DATA FOR THIS TASK:
# # #
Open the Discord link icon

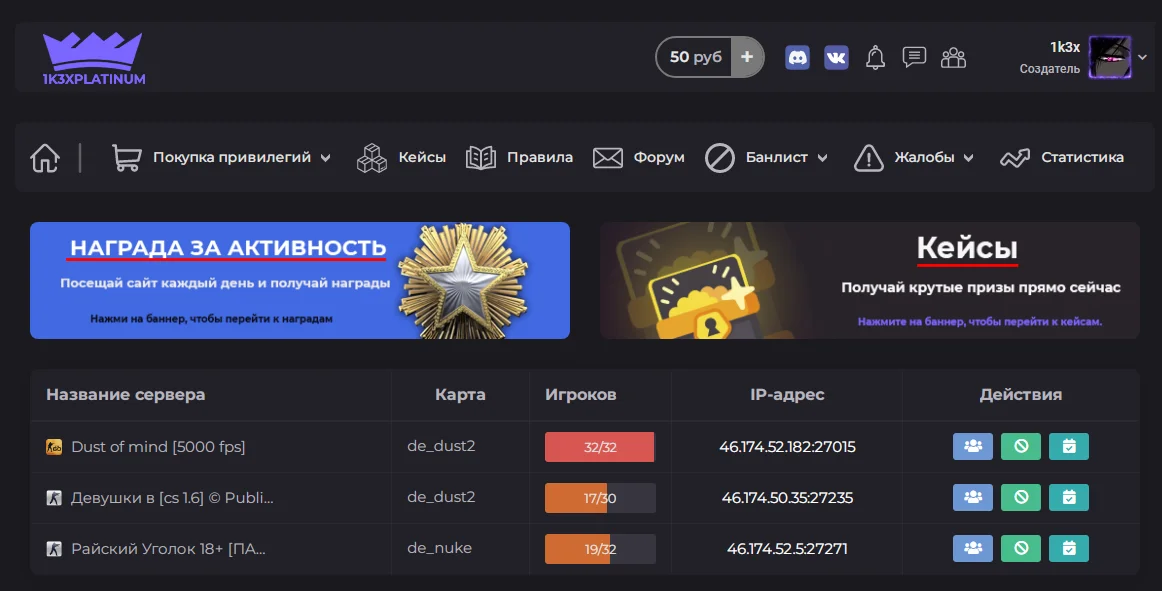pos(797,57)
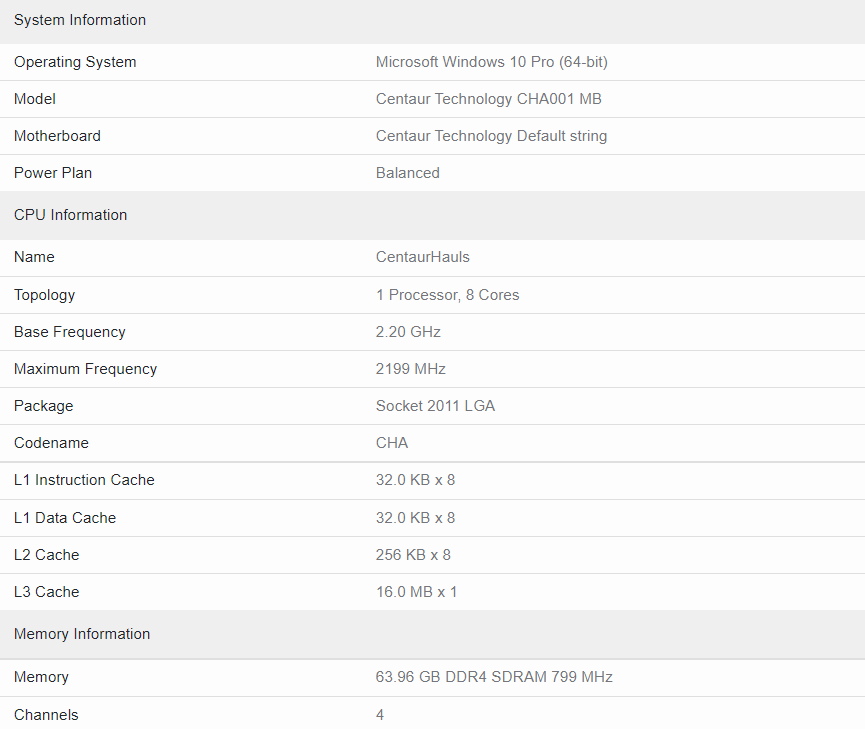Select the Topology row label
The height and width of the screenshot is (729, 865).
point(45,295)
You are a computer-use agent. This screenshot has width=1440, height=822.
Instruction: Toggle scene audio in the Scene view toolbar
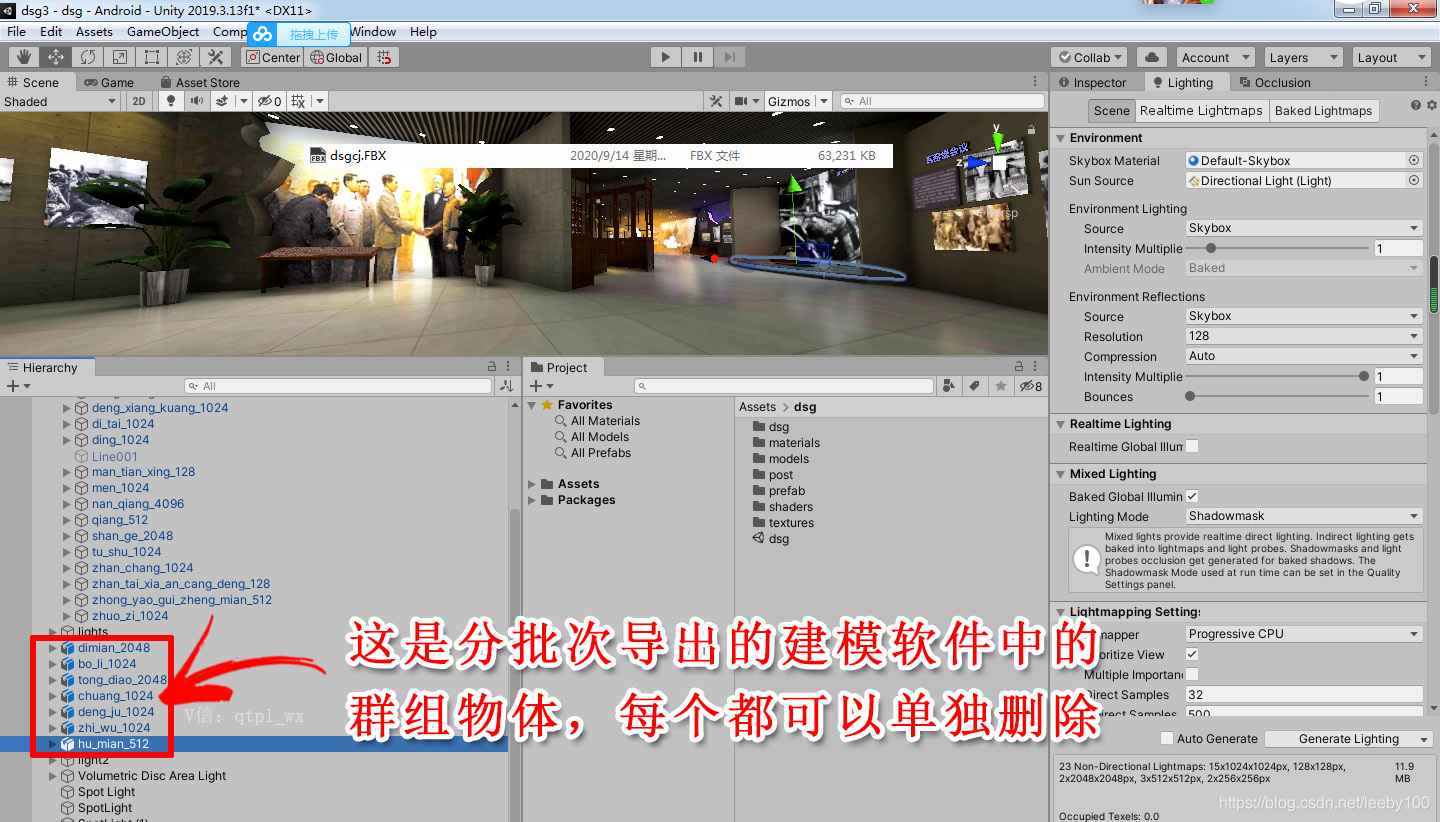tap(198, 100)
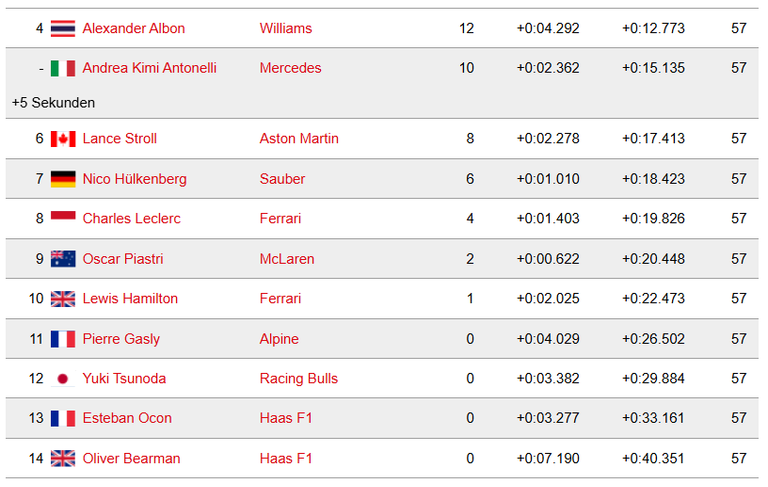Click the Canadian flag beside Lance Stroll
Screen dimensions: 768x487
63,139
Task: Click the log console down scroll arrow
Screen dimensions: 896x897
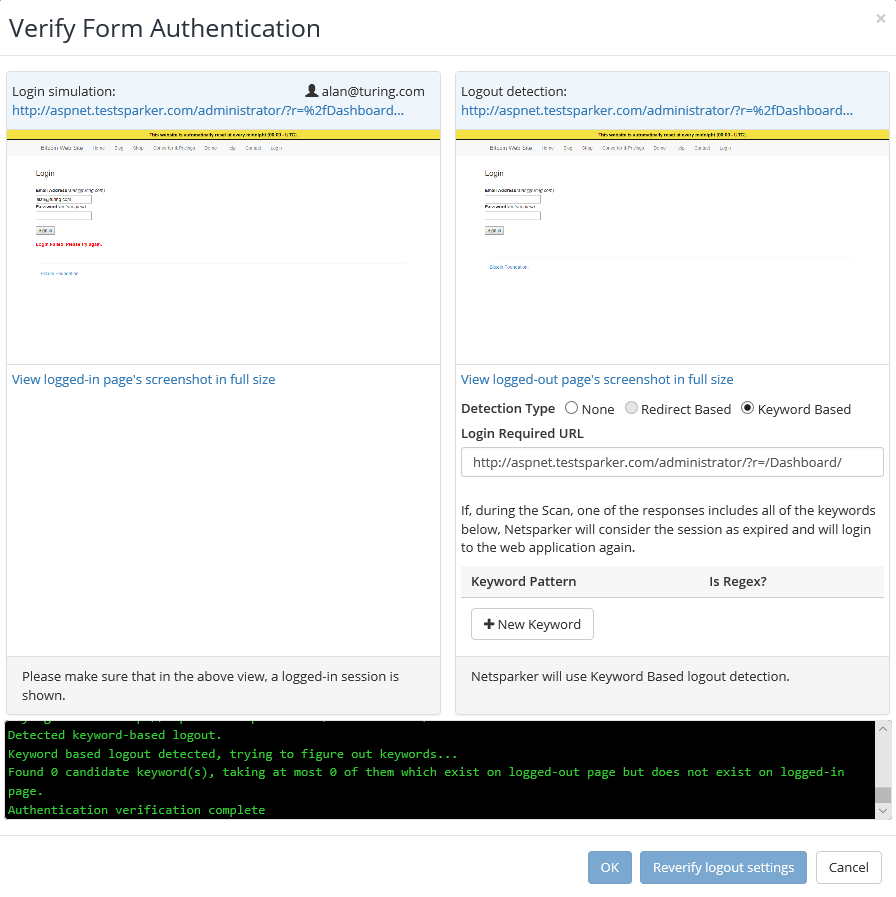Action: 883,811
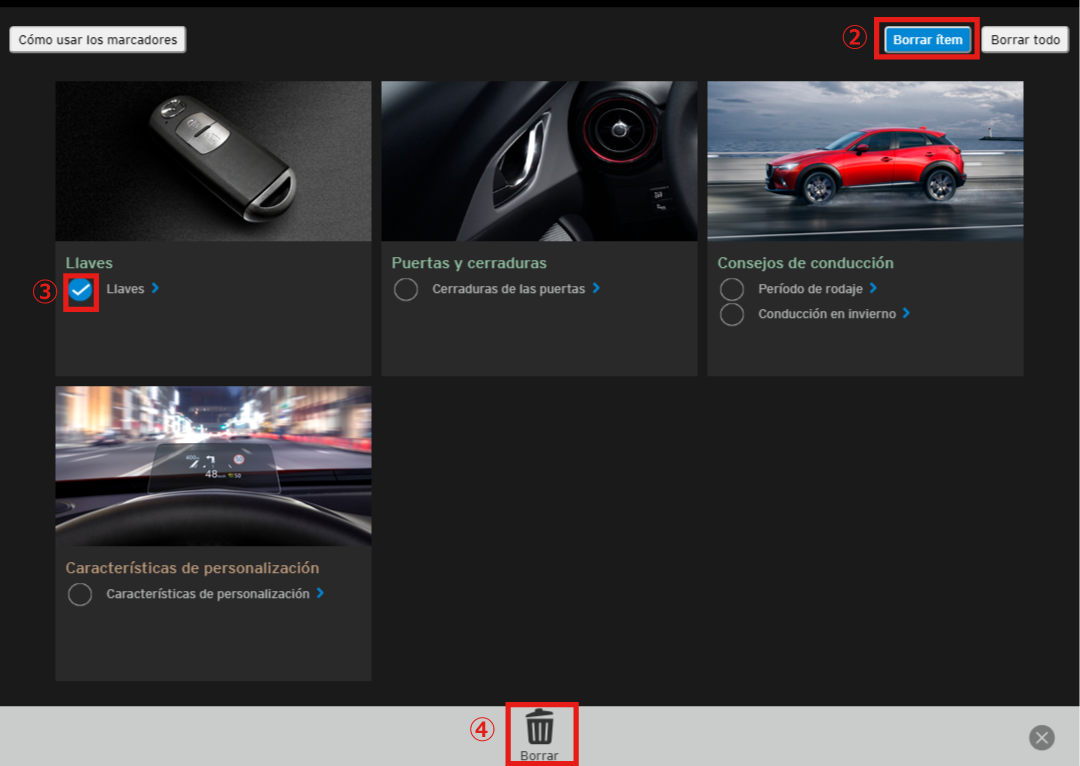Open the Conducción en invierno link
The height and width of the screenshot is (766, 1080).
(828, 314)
# # #
WHAT THE EXERCISE ASKS: Write each line exactly as it appears, from the line that holds "You are a computer-use" through the closing line of the data above, and leave every picture out.

ANSWER FOR THIS EXERCISE:
You are a computer-use agent. This screenshot has width=1440, height=822.
Instruction: Toggle scene audio in the Scene view toolbar
tap(198, 100)
Click the Canadian flag beside Lance Stroll
Screen dimensions: 768x487
63,139
Task: Click the log console down scroll arrow
Screen dimensions: 896x897
Action: 883,811
Open the Conducción en invierno link
The height and width of the screenshot is (766, 1080).
(828, 314)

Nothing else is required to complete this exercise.